Anne karnında kalp hastalığı teşhisi

Güncelleme Tarihi:

Anne karnında kalp hastalığı teşhisi
Oluşturulma Tarihi: Temmuz 05, 2000 00:00

Haberin Devamı

Her bin bebekten sekizinde görülen doğumsal kalp hastalıkları, bebek daha anne karnındayken saptanabiliyor.

Tüm anomaliler arasında yüzde 10-25'i oluşturan doğumsal kalp hastalıkları, son yıllarda gelişen, fetal ekokardiyografi ile tespit edilebiliyor. Belirlenen hastalık ciddi ise gebelik sonlandırılıyor.

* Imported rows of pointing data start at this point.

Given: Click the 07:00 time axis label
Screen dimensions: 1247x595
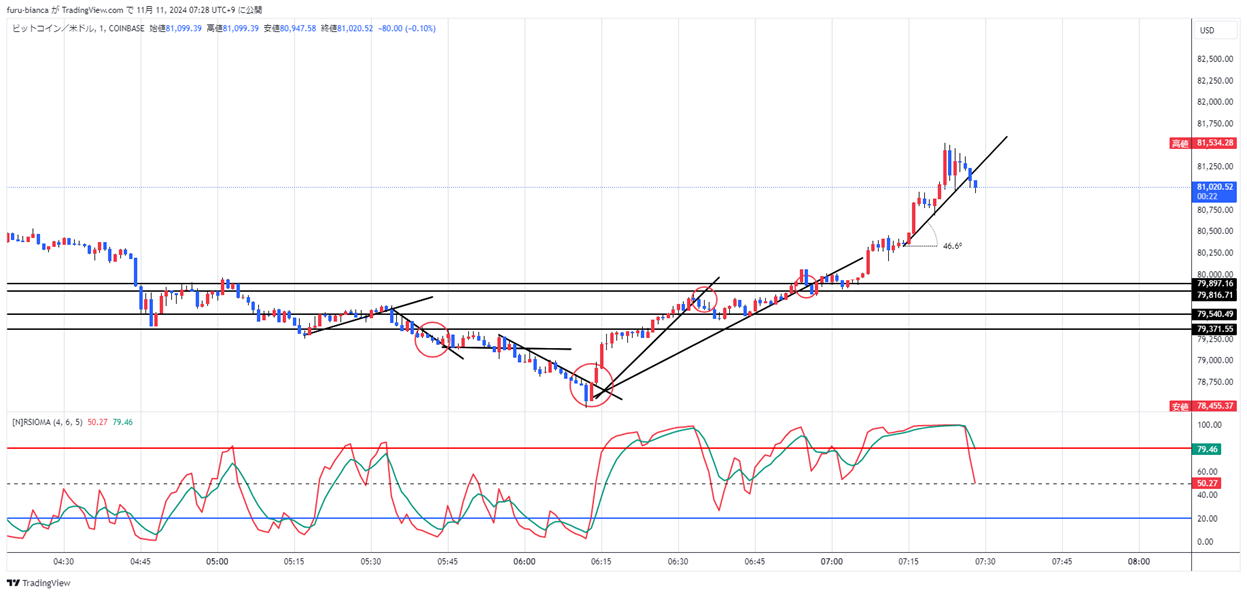Looking at the screenshot, I should (x=831, y=562).
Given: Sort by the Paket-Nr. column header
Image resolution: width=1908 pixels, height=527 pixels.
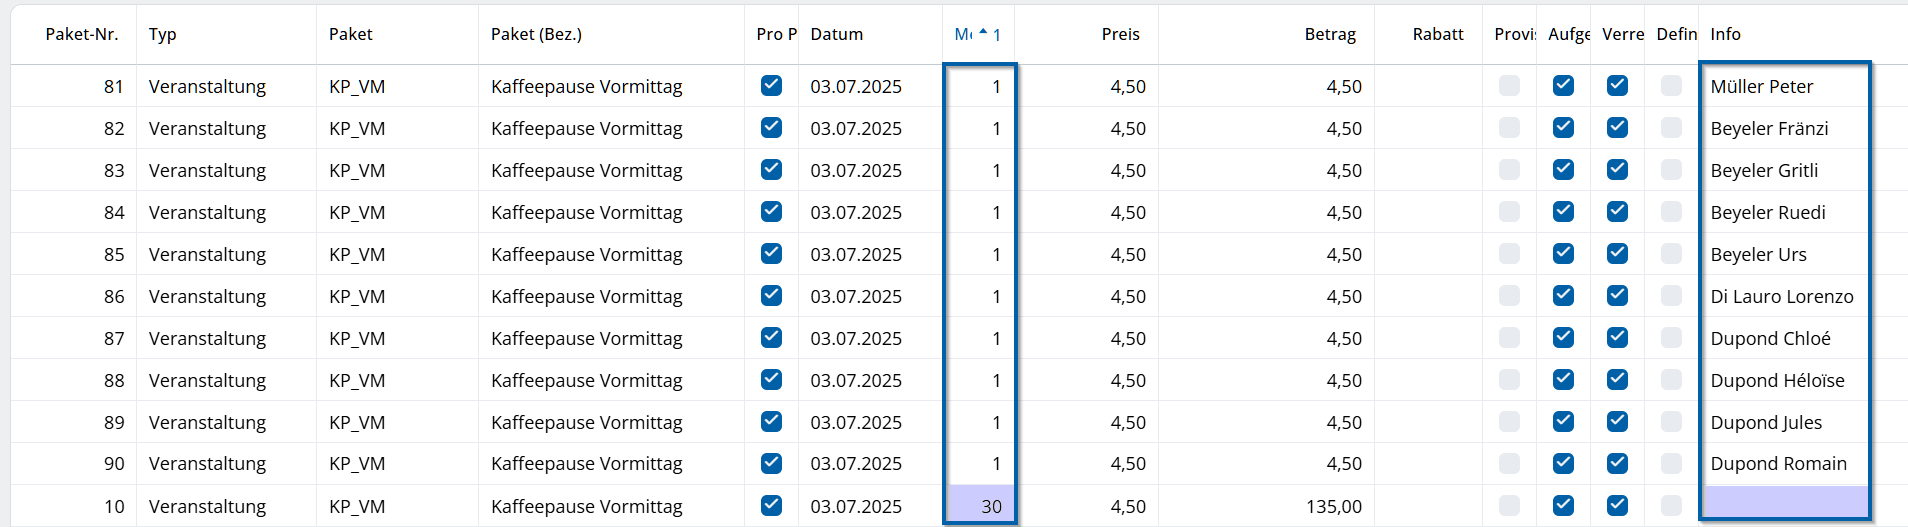Looking at the screenshot, I should pos(81,34).
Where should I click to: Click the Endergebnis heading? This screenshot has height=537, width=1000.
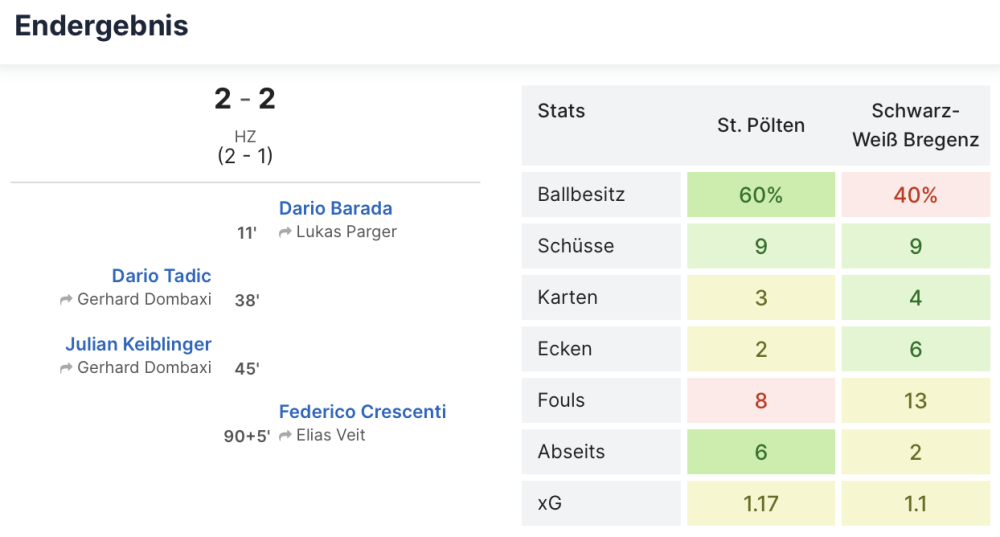101,26
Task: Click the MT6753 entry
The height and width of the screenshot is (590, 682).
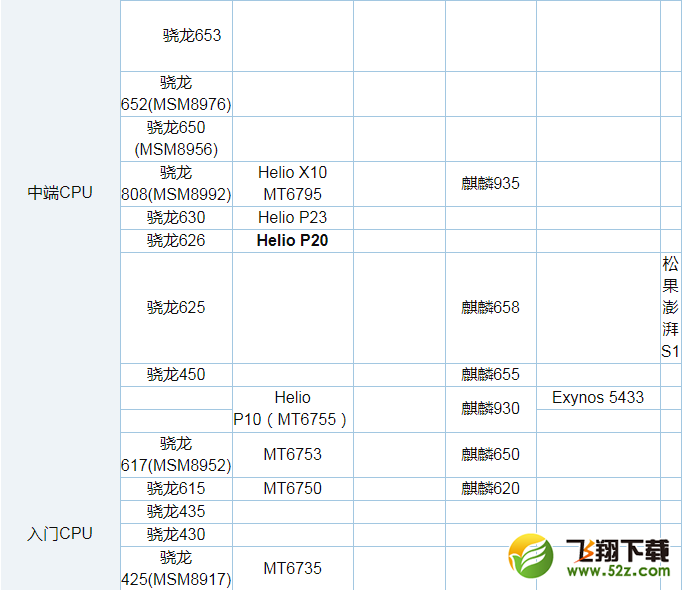Action: 292,454
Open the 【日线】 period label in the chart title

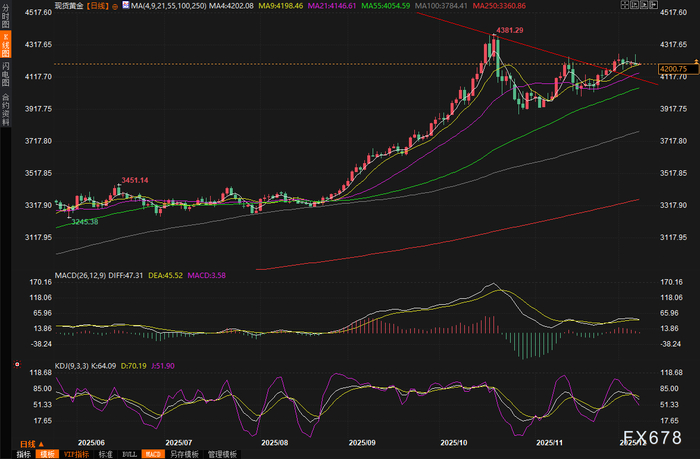(x=97, y=6)
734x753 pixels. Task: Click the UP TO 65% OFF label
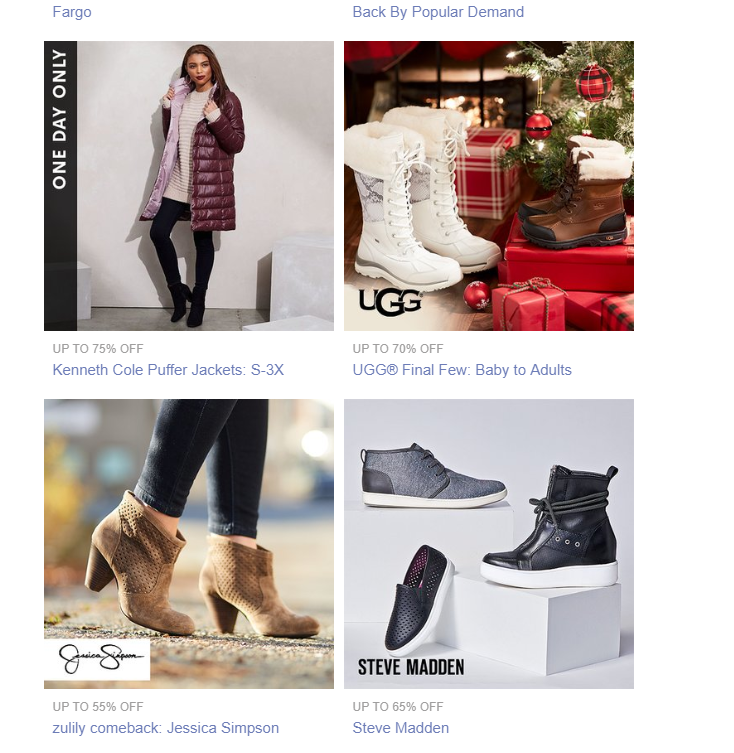coord(397,706)
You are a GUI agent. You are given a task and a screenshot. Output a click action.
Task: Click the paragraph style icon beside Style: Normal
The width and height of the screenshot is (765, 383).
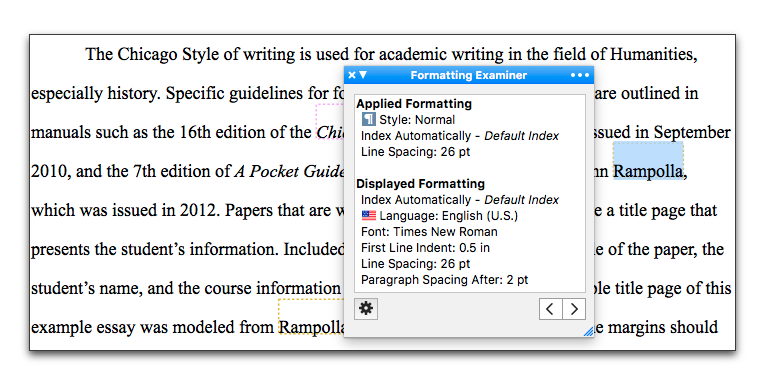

Doğumdan sonra düzelir veya tedavi edilebilirse, acil tıbbi yardım ve cerrahi girişim için plan ve hazırlık yapılabiliyor. İstanbul Tıp Fakültesi Çocuk Kardiyolojisi Uzmanı Prof. Dr. Rukiye Eker Ömeroğlu, gebeliğin 18-20'inci haftasının fetal ekokardiyografi için ideal olduğunu ancak gebeliğin son haftasına kadar da tanı yönteminin uygulanabileceğini söyledi.

10 bebekten üçü ölüyor

Doğumsal kalp hastalıklı bebeklerin en az yüzde 30'unun anne karnında kaybedildiğini belirten Prof. Dr. Ömeroğlu, ‘‘Süt çocukluğu döneminde de anomalilere bağlı ölümlerin en sık nedeni yüzde 7.5 ile yine doğumsal kalp hastalıkları. Ancak son yıllarda fetal ekokardiyografiyle acil tıbbi ve cerrahi girişim gerektirecek kompleks anomalilerin doğumdan önce saptanması, uygun yaklaşımın zaman geçirilmeden yapılmasını sağlayarak bu bebeklerin yaşama şansı önemli ölçüde yükseltildi’’ dedi.

Prof. Dr. Ömeroğlu, 1970'li yıllarda ciddi doğumsal kalp hastalıklı bebeklerin yüzde 30-40'ının yenidoğan ve süt çocukluğu döneminde kaybedilirken, günümüzde bu oranın yüzde 0.1'in altına indiğini söyledi.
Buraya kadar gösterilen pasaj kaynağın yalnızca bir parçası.